Will it also be available as an electronic edition? Shipping overseas plus Customs duties basically triple the cost, and that’s if it doesn’t go “missing” while in Customs. (At least that generally happens in Taiwan because of incompetence, rather than Thailand’s rampant theft rings.)
BTW, isn’t the release date of December 8th a little late for Fleet Elements? Seems like just-before-Thanksgiving would give it more exposure in the Black Friday driven sales. I mean, I’ll wait the two weeks (siiiiiigh), but Susie Housewife might miss seeing it because she did all of her shopping early.
Also, you missed a great cobranding opportunity — you could have called it Fleet Movements and done a deal with the Fleet Enema people!
Etaoin, I’m not responsible for where Harper slots my books. I thought December 8 was a little late, but maybe it’ll get some Xmas traffic.
Whether BoWJW will be available in an electronic edition probably hasn’t been decided yet. Sub Press also did my “Boolean Gate” novella, and an electronic edition of that was eventually released, but it was some time after the hardback.
I realize they’re the ones who decide; I just hope it doesn’t impact sales negatively. I’d love to see you on the NYT bestseller lists for six months running as the entire planet realizes what a great series they’ve been missing out on. “Whaddaya mean I gotta buy six previous books to know what happened before?! Oh well, it’s worth it!”
Is it too late to change the title? Cobranding, dude, it’s the wave of the future! 😀
The book will be fantastic. The title is great. When you contract it down to BO WJW, it kind of stinks. I just thought you might want to know.
Locus has the Best Of in their books forthcoming section, and it’s scheduled for December! Just in time for holiday gifts!
This means that counting Fleet Elements, I have two books out this December.
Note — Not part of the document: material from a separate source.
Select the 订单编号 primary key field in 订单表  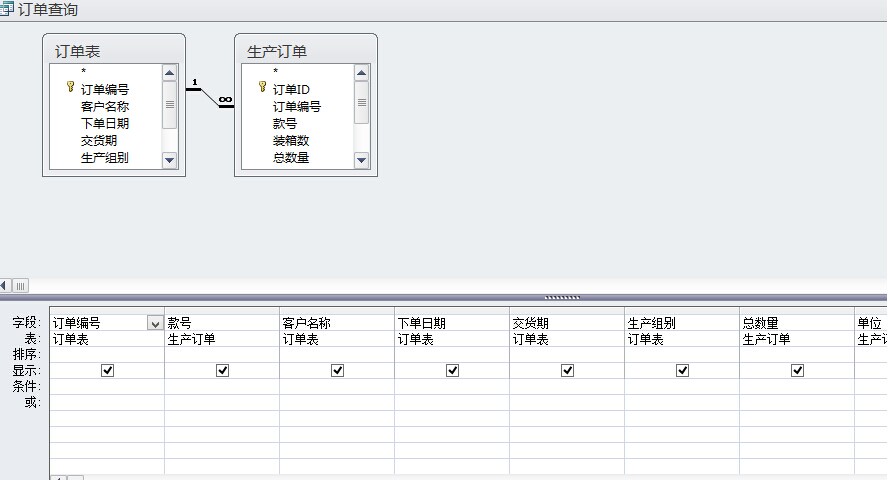(x=104, y=89)
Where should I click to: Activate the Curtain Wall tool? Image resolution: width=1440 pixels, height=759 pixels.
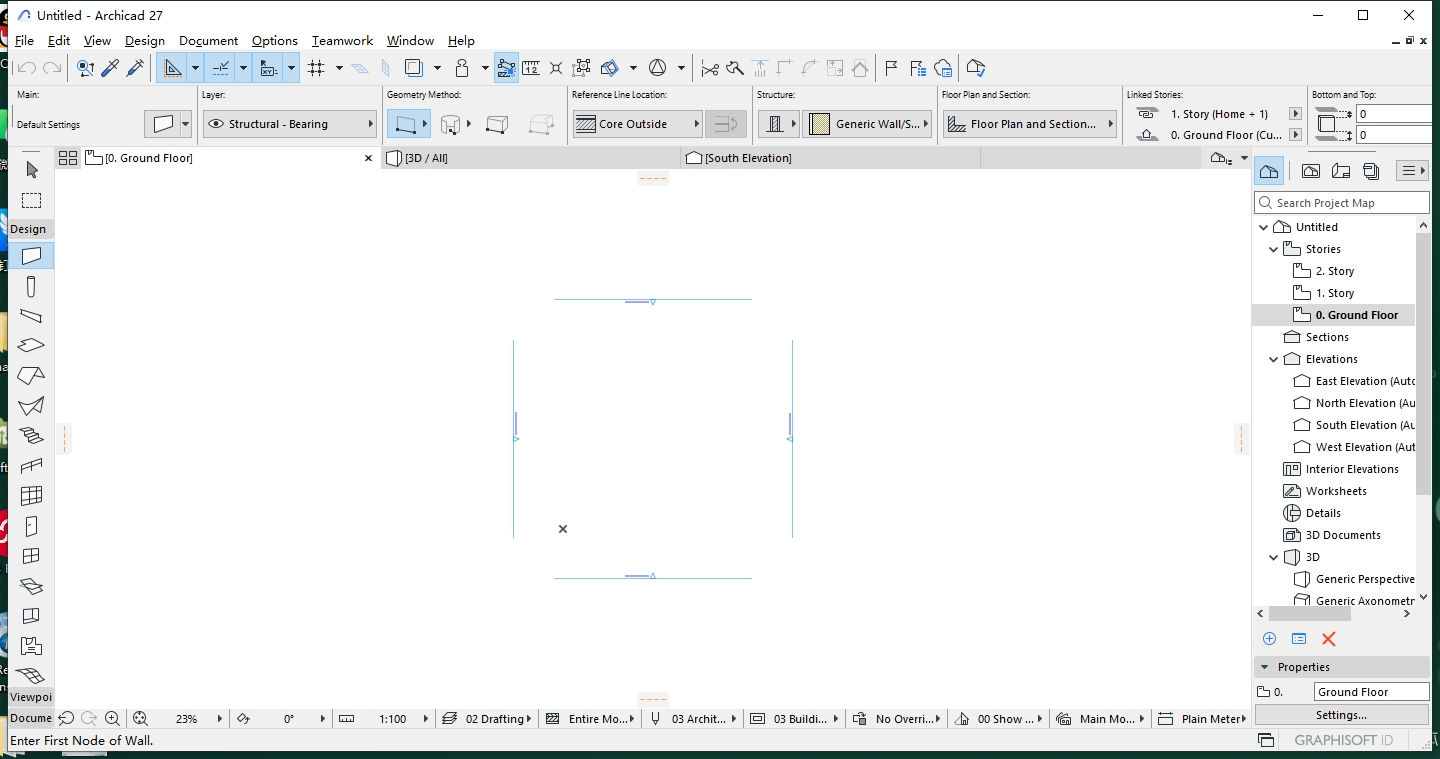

Your complaint about the tedium and toil of book signing reminds me of a very similar complaint I once read by James Branch Cabell. Thirty some years ago I worked as researcher and cataloger for a rare book dealer (the late William P. Wreden, may he rest in peace). Mr. Wreden had bought a box of signed and numbered limited editions of Cabell’s works (the seller had inherited them from a grandmother). These books had been produced for the collectors market back in the ’20s after the controversy over Cabell’s novel “Jurgen” (which was, literally, banned in Boston) made him a famous and controversial author. While researching the background on these books, I came across a letter from Cabell to his publisher lamenting that the job of signing all these books was both giving him severe writer’s cramp and was so boring that the only way he could get through it was by rewarding himself with a swig of bourbon after every few signatures. It was owing to the bourbon, he explained, that his signature grew increasingly illegible in the higher numbered books.
I look forward to buying copies of both “Best Of” and “Fleet Elements” when they are out.
I’ve seen a complete signed collection of the Storysende edition of Cabell’s work. His signature was in pencil and very tiny, and also he used print rather than longhand.
I almost bought the set, but I didn’t have a spare $400 on me, and the dealer didn’t want to take less.